BEGIN Selected passage
Bits, Bytes, and Gates: Featherweight RISC

Showing posts with label Featherweight RISC. Show all posts

Tuesday, December 31, 2019

2019 - The "Nights and Weekends Projects" Year in Review

It's almost the end of 2019, and I've been thinking back over the year as well as thinking ahead to 2020. In past years, I've often evaluated my "nights and weekends" projects using the same metrics I'm evaluated on at work: projects completed, and results obtained. This year, I've started looking my my "nights and weekends" efforts through a different lens focused more on the knowledge I've gained than just what I've produced.
As an aside, given the cover image, I do find it somewhat ironic that almost none of the knowledge I gained this year came from printed and bound books. Growing up with a love of libraries, and the fascinating collections of books they contained, it's both sad to think that knowledge is no longer concentrated there, and amazing to realize what a wealth of knowledge is now so easily-accessible just a short search away.

Looking back, there are two themes that run through several areas that I worked in across the year. The first of these is making software more modular, collaborative, and accessible. The second is Python. That's not all, though. So, let's get right to it!

Software Packaging and Distribution
Professionally, I come from a standard commercial-software background, and have often looked at open source through a similar lens. Specifically, I've often focused on software that can be packaged such that it's easily accessible to end users. This means bundling dependencies, providing installers, etc (see DVKit, a 'batteries-included' IDE for verification engineers).
END Selected passage
- [Set tasks]:
1/ Check each statement against the year-in-review post and answer yes or no, quoting the words from the post that decide it: (a) The author gained almost none of this year's knowledge from printed books. (b) JavaScript is one of the two themes the author names for the year. (c) DVKit is called a 'batteries-included' IDE for verification engineers.
2/ According to the year-in-review post, what is the first of the two themes that ran through the author's work that year?
3/ Write the next part of the year-in-review post, starting right after its final sentence.
The lines that follow have no connection to the year-in-review post.
BEGIN Data excerpts
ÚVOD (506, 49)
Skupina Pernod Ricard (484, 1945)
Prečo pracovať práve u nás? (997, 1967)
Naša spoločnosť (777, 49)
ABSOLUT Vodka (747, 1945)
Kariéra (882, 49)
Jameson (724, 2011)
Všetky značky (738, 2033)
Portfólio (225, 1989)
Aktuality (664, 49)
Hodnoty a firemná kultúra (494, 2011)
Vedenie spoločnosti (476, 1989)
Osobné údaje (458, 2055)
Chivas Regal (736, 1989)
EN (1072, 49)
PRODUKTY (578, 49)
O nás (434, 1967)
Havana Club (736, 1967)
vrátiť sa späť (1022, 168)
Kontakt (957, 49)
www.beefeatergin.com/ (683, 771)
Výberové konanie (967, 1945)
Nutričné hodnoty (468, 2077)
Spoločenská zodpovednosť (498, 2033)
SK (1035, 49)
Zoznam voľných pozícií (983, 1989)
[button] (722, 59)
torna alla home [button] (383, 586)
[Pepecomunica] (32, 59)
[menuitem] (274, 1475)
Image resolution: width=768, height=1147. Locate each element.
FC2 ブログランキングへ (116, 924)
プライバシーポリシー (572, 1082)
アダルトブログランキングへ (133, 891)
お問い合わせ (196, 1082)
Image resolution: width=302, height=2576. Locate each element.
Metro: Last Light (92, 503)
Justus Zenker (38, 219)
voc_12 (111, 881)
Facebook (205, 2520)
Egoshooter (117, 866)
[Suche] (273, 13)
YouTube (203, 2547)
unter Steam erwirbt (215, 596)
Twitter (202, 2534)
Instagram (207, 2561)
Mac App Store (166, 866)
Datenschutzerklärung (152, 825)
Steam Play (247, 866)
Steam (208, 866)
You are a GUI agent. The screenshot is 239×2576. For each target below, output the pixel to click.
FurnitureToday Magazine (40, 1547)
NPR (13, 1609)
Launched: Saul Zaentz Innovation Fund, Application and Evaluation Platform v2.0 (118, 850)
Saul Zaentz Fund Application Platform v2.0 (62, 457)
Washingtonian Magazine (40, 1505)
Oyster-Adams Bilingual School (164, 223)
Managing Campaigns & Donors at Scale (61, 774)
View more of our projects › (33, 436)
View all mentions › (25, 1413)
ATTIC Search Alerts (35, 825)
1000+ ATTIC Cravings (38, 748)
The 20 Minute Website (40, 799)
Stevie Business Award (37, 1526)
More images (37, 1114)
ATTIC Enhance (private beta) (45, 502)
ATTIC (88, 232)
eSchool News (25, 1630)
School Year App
END Data excerpts
- [Solved tasks]:
1/
(a) Yes: "almost none of the knowledge I gained this year came from printed and bound books"
(b) No: "The second is Python."
(c) Yes: "see DVKit, a 'batteries-included' IDE for verification engineers"

2/ Making software more modular, collaborative, and accessible.

3/
This application-centric approach works well so long as the elements of functionality being distributed are relatively small in number, and the ways in which they need to be combined are fairly limited. This approach breaks down when the elements of functionality are relatively large in number, and need to be combined in many ways. In short, the more modular software becomes, the less feasible typical application-centric packaging becomes.

I've been dabbling for a few years in RTL design and verification. In this space, the verification environment for a given design will depend on many small elements of functionality -- utility libraries, reusable verification IP, etc. Bundling the dependencies with the verification environment quickly leads to projects that require lots of disk space. On the other hand, forcing users to download and install all the dependencies presents a significant barrier to new users.

One of the biggest reasons that I've spent so much time with Python this past year is that the Python ecosystem appears to provide a solution to this challenge of packaging and easily distributing small elements of functionality. Over the course of the year, I've spent time looking at Conda as a way of making application-level features more modular and easily-accessible. I've also spent time learning about how to package Python extension libraries (both with and without native library components) for distribution on PyPi, a repository for distributing Python packages.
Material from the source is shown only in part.